== WORK TASK ==
Every entry in the data that follows should come back exactly, pictures aside.

Records from a data collection:
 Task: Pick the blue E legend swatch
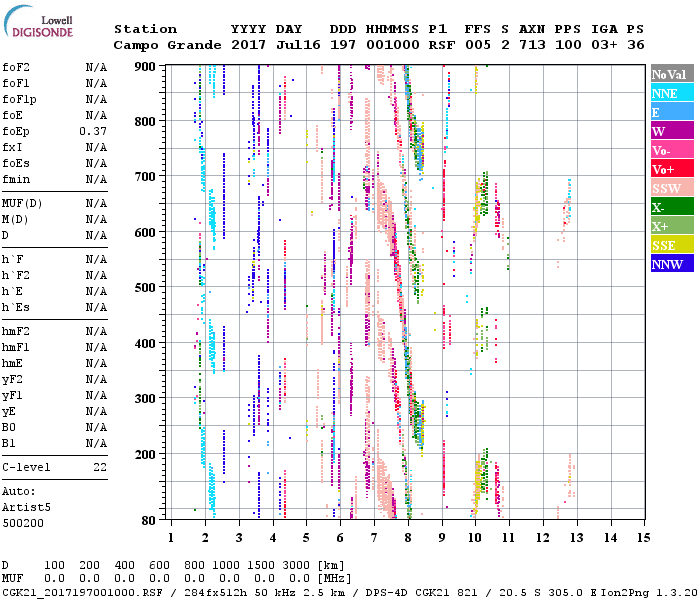click(671, 112)
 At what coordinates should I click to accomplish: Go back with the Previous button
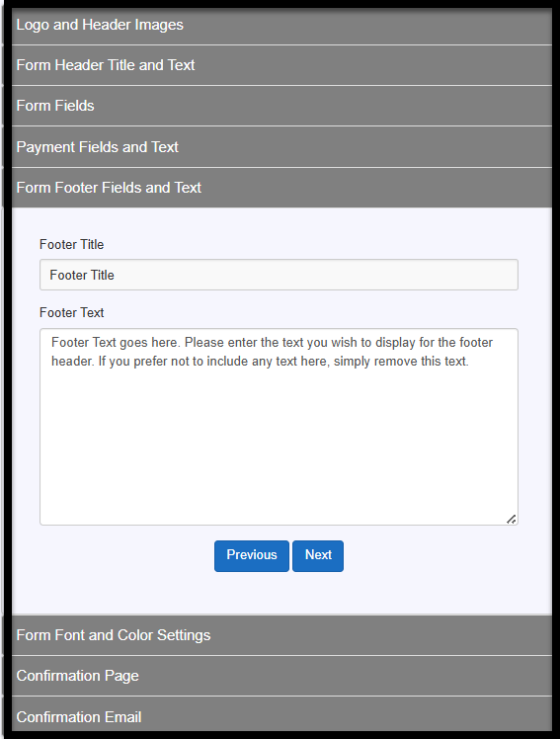point(252,556)
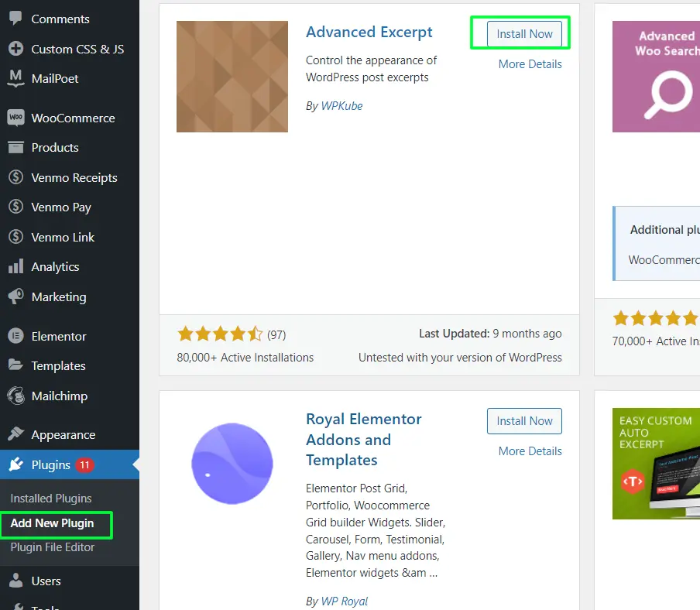This screenshot has height=610, width=700.
Task: Open Plugin File Editor submenu item
Action: (x=53, y=547)
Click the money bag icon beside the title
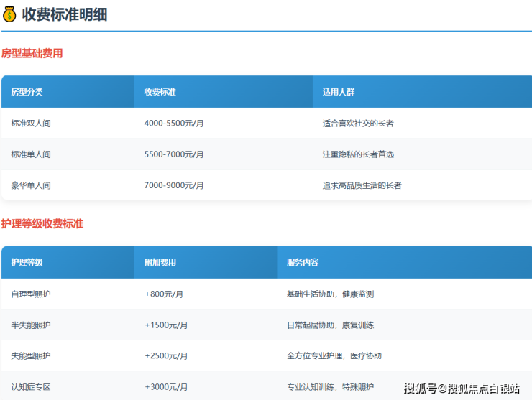 click(9, 14)
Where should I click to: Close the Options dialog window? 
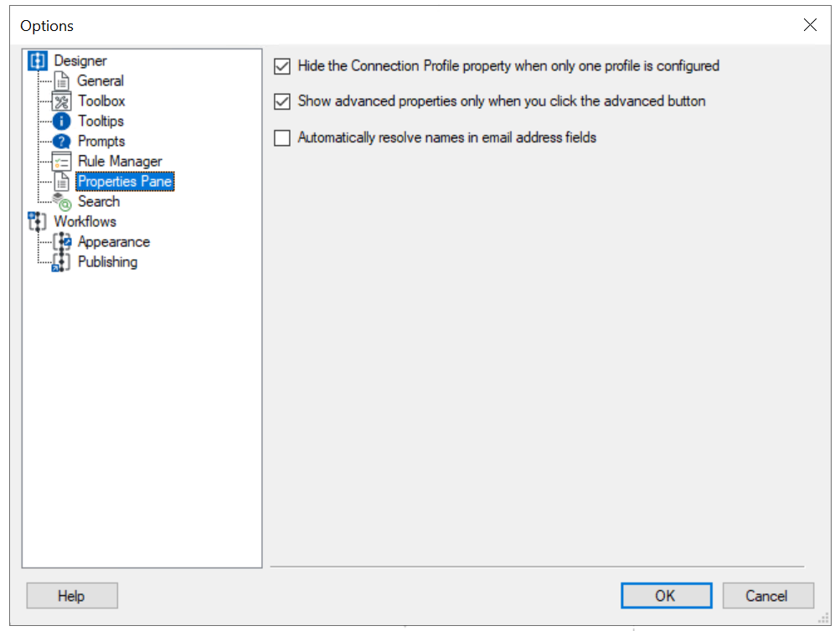click(x=810, y=25)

== EXERCISE RESULT ==
 Task: Pick the blue E legend swatch
click(671, 112)
 At what coordinates should I click to accomplish: Go back with the Previous button
point(252,556)
This screenshot has height=610, width=700.
Task: Open Plugin File Editor submenu item
Action: (x=53, y=547)
Click the money bag icon beside the title
 click(9, 14)
Where should I click to: Close the Options dialog window? 
click(x=810, y=25)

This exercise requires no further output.